We always heard about the logarithms **log **and** ln**. So it is important to know about their meaning and differences. Note that **log **represents the common logarithm and **ln** represents the natural logarithm. In this post, we will learn about them.

## What is log?

The notation

**log**is referred to the short form of the logarithm.**log**denotes the common logarithm and it is with base 10.For example, $\log 2$ is the natural logarithm of $2$. That is, $\log 2=\log_{10} 2$.

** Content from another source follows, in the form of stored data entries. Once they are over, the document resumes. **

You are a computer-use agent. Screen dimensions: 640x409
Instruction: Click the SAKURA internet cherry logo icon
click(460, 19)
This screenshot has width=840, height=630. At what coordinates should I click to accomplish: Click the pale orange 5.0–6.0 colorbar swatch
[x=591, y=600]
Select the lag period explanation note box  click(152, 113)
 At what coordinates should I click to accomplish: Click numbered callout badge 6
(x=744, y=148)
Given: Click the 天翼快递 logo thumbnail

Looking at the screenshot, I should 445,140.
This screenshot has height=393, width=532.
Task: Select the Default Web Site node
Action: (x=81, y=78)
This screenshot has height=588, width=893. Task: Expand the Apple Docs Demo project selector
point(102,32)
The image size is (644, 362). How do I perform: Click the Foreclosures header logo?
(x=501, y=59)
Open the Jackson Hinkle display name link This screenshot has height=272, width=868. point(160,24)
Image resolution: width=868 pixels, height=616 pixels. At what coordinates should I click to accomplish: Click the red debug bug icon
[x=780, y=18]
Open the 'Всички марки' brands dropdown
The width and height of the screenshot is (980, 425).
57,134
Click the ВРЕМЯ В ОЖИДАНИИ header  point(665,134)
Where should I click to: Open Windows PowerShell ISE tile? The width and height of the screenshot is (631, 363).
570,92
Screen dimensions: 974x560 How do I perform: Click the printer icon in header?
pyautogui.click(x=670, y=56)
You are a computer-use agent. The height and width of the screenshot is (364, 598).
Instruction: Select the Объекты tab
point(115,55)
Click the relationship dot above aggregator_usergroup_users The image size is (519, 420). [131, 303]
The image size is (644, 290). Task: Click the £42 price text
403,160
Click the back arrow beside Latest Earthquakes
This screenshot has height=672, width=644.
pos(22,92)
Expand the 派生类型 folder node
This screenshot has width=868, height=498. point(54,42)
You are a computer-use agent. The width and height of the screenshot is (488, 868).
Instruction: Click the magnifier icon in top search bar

As we know that the logarithm of $x$ with base $x$ is equal to $1$, that is, $\log_a a=1$, we must have that $\log_{10} 10=1$. Thus, the common logarithm of $10$ is equal to $1$.

## What is ln?

The notation

**ln**is used to denote the natural logarithm and it is with base $e$. Here, $e$ is the irrational number defined by the following convergent series:$e=\sum_{n=0}^\infty \dfrac{1}{n!}$ $=1+\dfrac{1}{1!}+\dfrac{1}{2!}+\dfrac{1}{3!}+\cdots$

The value of $e$ is approximately equal to $2.71828$.

$e \approx 2.71828$

## Difference between log and ln

Log |
Ln |

log is the logarithm with base 10. | ln is the logarithm with base e. |

It is also known as common logarithm. | It is also called natural logarithm. |

Notation: $\log_{10} x$ |
Notation: $\log_{e} x$ |

Exponential Form: $10^x=y$ |
Exponential Form: $e^x=y$ |

It has more uses in Physics than ln. | ln is less used than log in Physics. |

## Question Answer on log vs ln

**Question 1:**Find the value of e to the power lnx, that is, evaluate $e^{\ln x}$.

**Answer:**

Let us assume that $y=e^{\ln x}$. We need to find the value of $y$.

Takning $\ln$ both sides of $y=e^{\ln x}$, we have that

$\ln y = \ln (e^{\ln x})$

$\Rightarrow \ln y =\ln x \ln e$

$\Rightarrow \ln y =\ln x$ as we know that $\ln e=1$.

$\Rightarrow y = x$.

Thus, we have shown that the value of e to the power ln x is equal to x.